WRITTEN TASKS ::
1 > Duplicate the passage of the book-marketing article from "In this article, we’ll" up to and including "about this subject.".
2 > Pick up the article on marketing your book after its final sentence and keep writing it.

At least… you have to do this if you want people to buy more of your books. That’s what this is all about, right? Marketing your book.

In this article, we’ll be looking at 10 tips for marketing your book and making money. These are things you can do once your book has already been released, although, some of them you can certainly start doing well before that day comes.

10. Build Your Platform

I’ve recently been reading a book called Create Your Writer Platform, by Chuck Sambuchino of Writer’s Digest. In it, he talks about the importance of building an audience and making yourself available to your followers.

Building your platform is in every way an important first step towards marketing your book. It’s so important, in fact, that when I attended Toronto Writing Workshop, with Chuck as the target speaker, he spent the entire afternoon lecturing about this subject.

What exactly is a platform?

In the simplest terms, a platform is the number of people who will listen to you. It’s the people who you can influence the purchasing decisions of. A platform can comprise of:

  • A website or a blog with a large readership
  • A mailing list where people have opted in
  • An audience on a blog you’ve written guest posts for
  • Your personal contacts who have followers of their own
  • Your social media followers
  • Members in relevant organizations you’re a part of

And so forth. Let me be clear, though. Building a platform for marketing your book is not about creating a website and using it to talk all about yourself. It’s like when you meet someone in real life and you want them to like you. You don’t engage in a wordy discussion about yourself and how great you are. You ask them questions. You share experiences and you make them feel special.

GIVEN INFORMATION ::
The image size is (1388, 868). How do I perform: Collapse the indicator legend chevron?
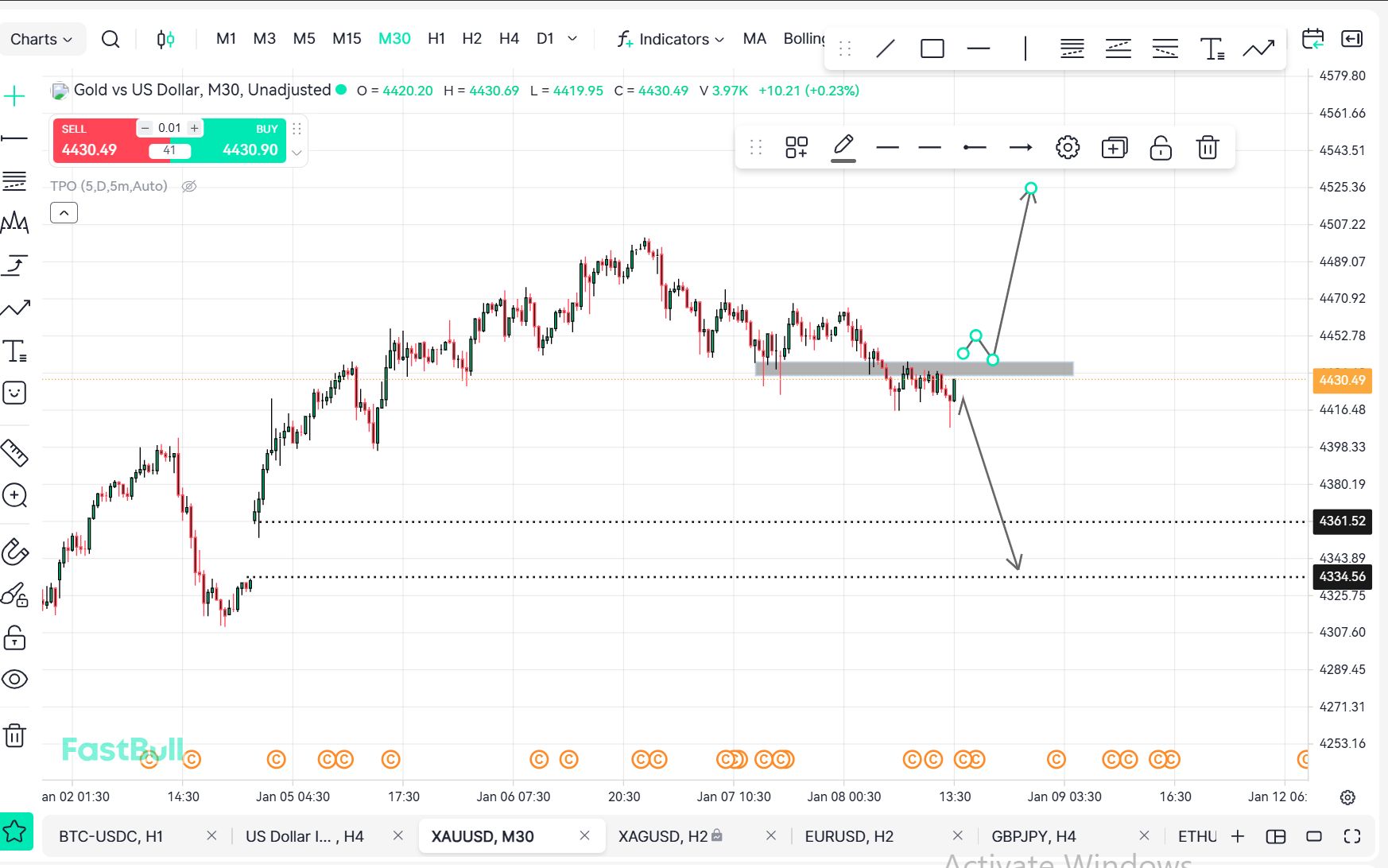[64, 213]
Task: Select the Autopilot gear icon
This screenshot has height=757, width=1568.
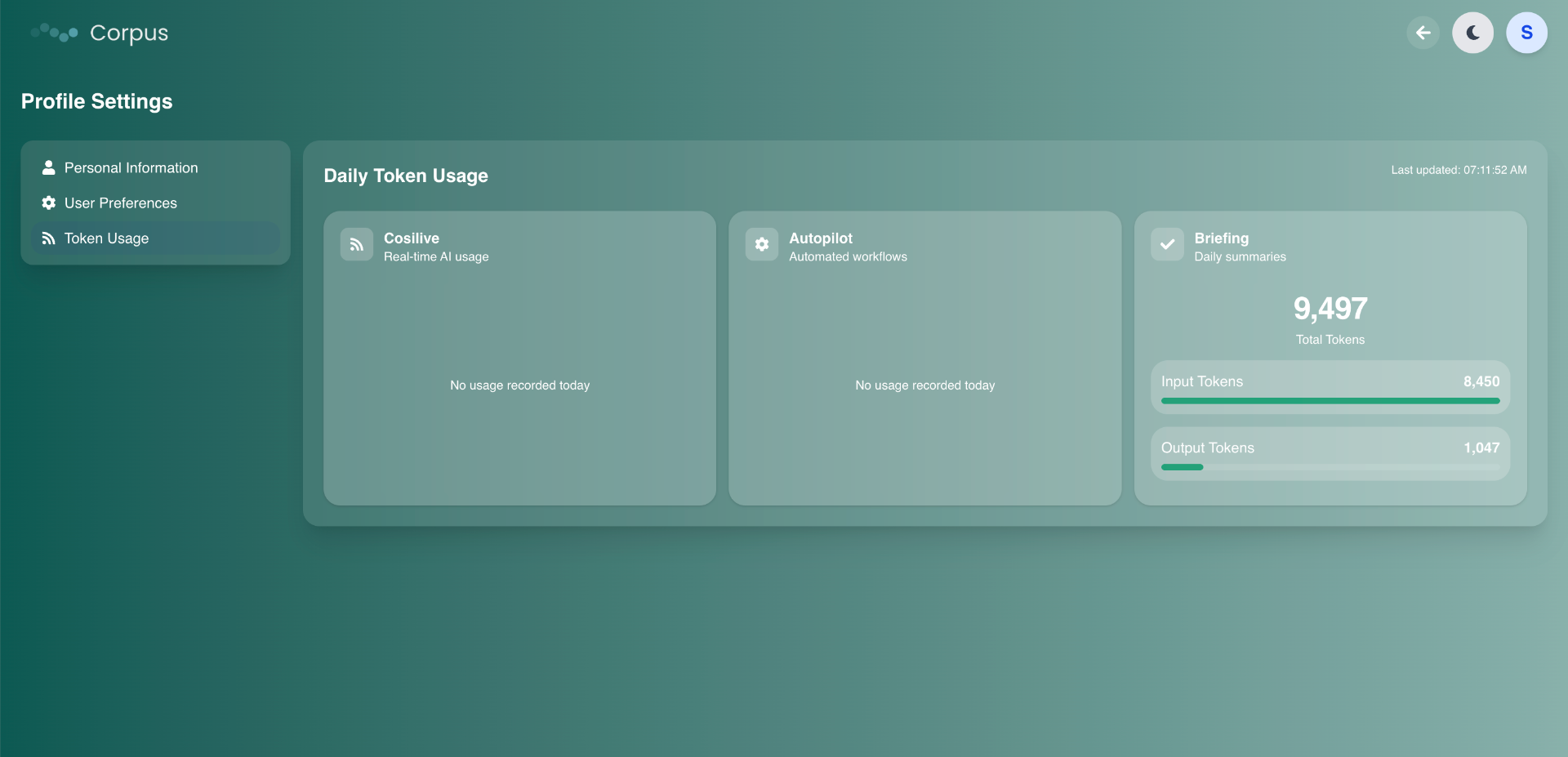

EXERCISE RESULTS ::
1 >
In this article, we’ll be looking at 10 tips for marketing your book and making money. These are things you can do once your book has already been released, although, some of them you can certainly start doing well before that day comes.

10. Build Your Platform

I’ve recently been reading a book called Create Your Writer Platform, by Chuck Sambuchino of Writer’s Digest. In it, he talks about the importance of building an audience and making yourself available to your followers.

Building your platform is in every way an important first step towards marketing your book. It’s so important, in fact, that when I attended Toronto Writing Workshop, with Chuck as the target speaker, he spent the entire afternoon lecturing about this subject.

2 >
Building a platform is the same. In order to get people to follow you, like you, and want to associate with you, you must be generous and giving. You need to help them on their journey towards success, and in turn, they will help you with yours.

Let’s look at Writing a Book Café for example. This is my platform. The only page on this website where I talk about myself is the About page. All the other posts and articles are about helping you with planning, writing, editing, publishing or marketing your book. Sure, sometimes I’ll use examples from my own experience, but it’s never the focus. The focus is about helping you succeed. In turn, if you like the information I’m providing, you’re more likely to share my articles on social media or sign-up for my mailing list; win-win.

One more thing I want to mention – having a platform is nice if you’re a fiction author. If you’re a non-fiction author then it’s a necessity. When non-fiction authors look for an agent, they must submit a ‘Book Proposal,’ which is sort of like a marketing document. Part of this document is about who you can currently influence. In other words – who is listening to you on your current platform?

Fiction authors don’t need a platform to get an agent, but for marketing your book, it certainly helps.

9. Reach Out to Book Reviewers

While it would be nice for influential book reviewers to review your book on their own… you can increase the likelihood of obtaining a review simply… by asking!

Of course, there’s a difference between cultivating a relationship with a potential book reviewer, rather than cold-stone asking someone who has never heard of you before to give you one. Taking the time to connect with a potential reviewer while you’re still writing a book can go a long way when you’re hoping for a review, later.

How do you connect with a book reviewer?

DO:

  • Follow them on social media and interact with their posts and tweets.
  • Read their book reviews and leave comments on their posts.

DON’T:

  • Stalk them relentlessly and email them pictures of your cat.
  • Show up at their house bearing gifts and copies of your book.

I’m joking about the latter two, but seriously, don’t.

How do you find potential book reviewers?

Before even searching for potential book reviewers, let’s qualify them first. When you find a book reviewer, here are two questions to ask:

  1. Does this person review my genre?
  2. What is this person’s potential reach?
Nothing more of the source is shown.